## Instructions for the task
Where a line of the entries holds the string "agent", copy that line.

Records drawn from a dataset
---+---
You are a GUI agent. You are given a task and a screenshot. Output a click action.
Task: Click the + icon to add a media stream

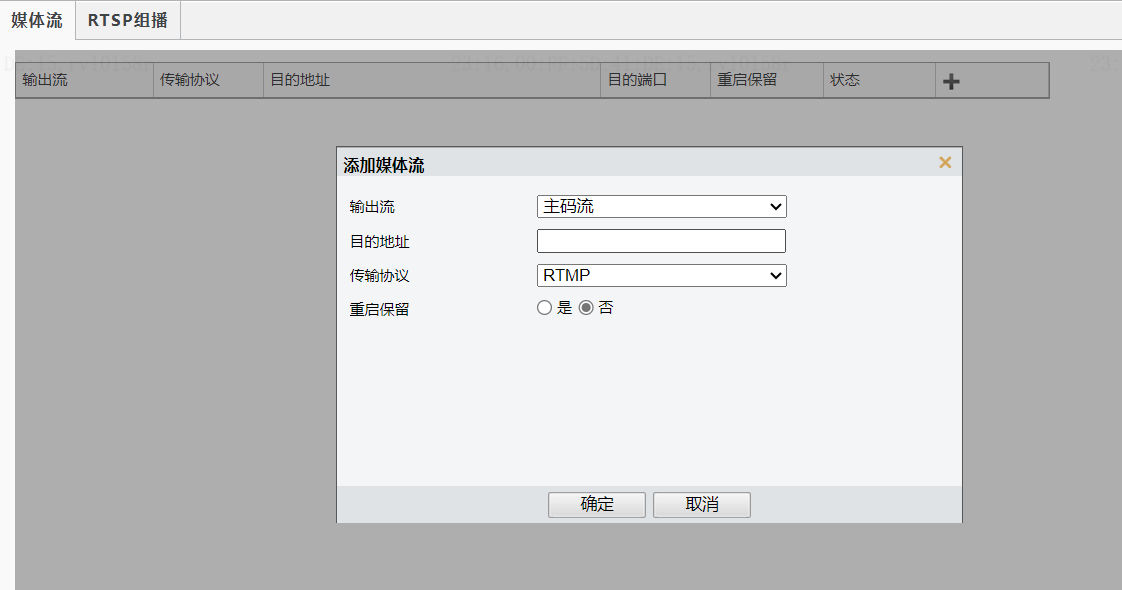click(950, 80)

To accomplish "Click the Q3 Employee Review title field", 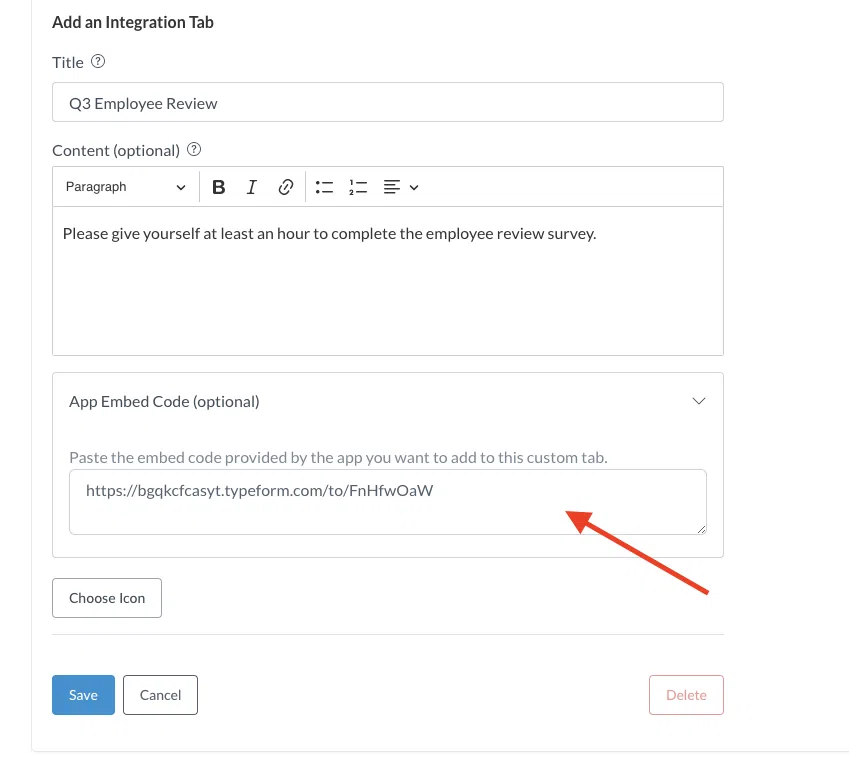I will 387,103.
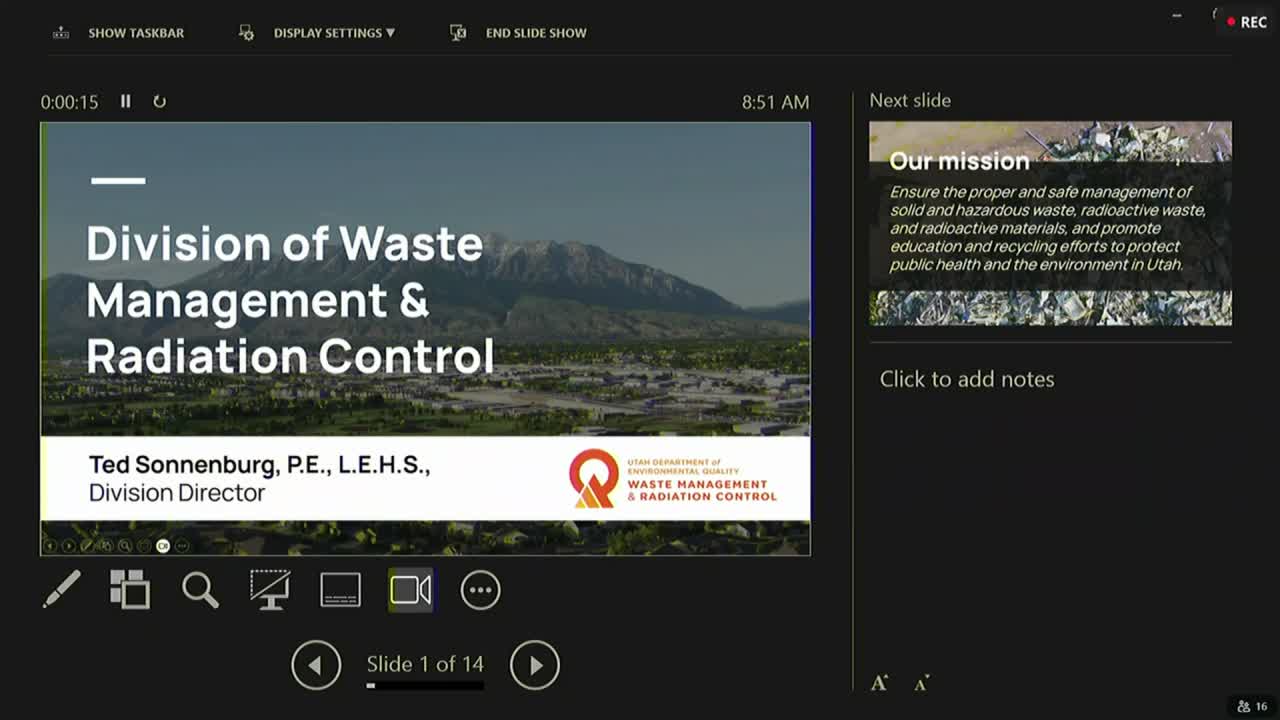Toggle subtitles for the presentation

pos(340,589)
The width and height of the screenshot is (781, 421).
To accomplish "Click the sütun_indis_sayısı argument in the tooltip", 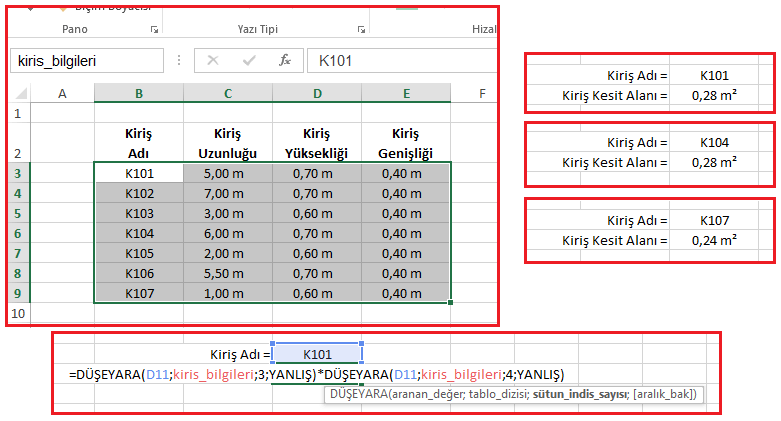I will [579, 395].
---+---
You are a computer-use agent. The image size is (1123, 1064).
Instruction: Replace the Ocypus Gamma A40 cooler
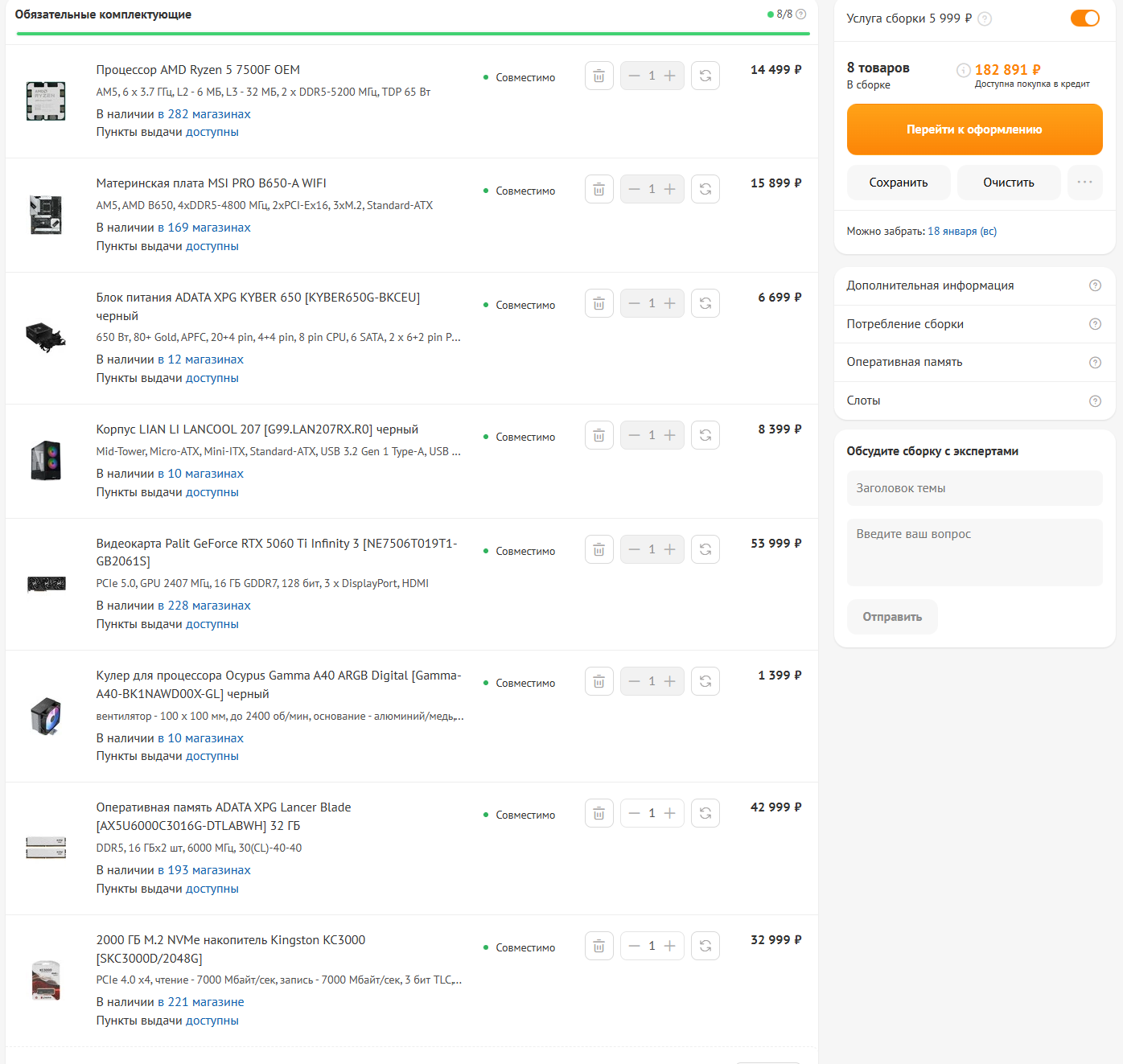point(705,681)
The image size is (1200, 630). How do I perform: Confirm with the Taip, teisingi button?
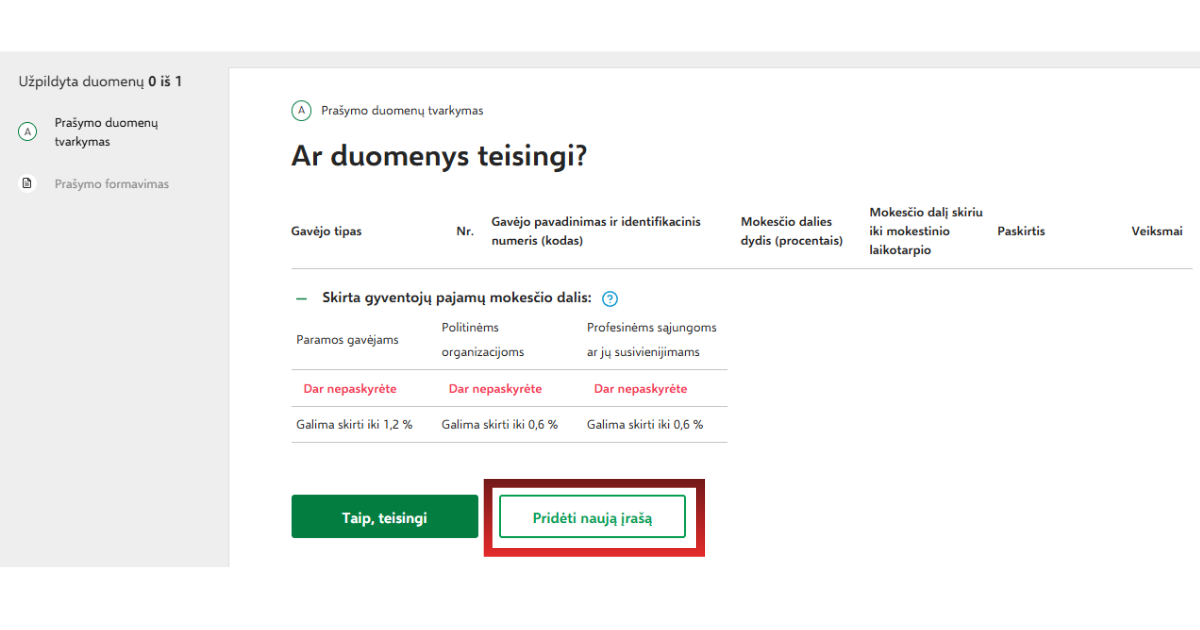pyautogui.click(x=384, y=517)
---+---
## Solution to the exercise
You are a GUI agent. You are given a task and a screenshot. Output a click action.
You are a computer-use agent. The image size is (1123, 1064).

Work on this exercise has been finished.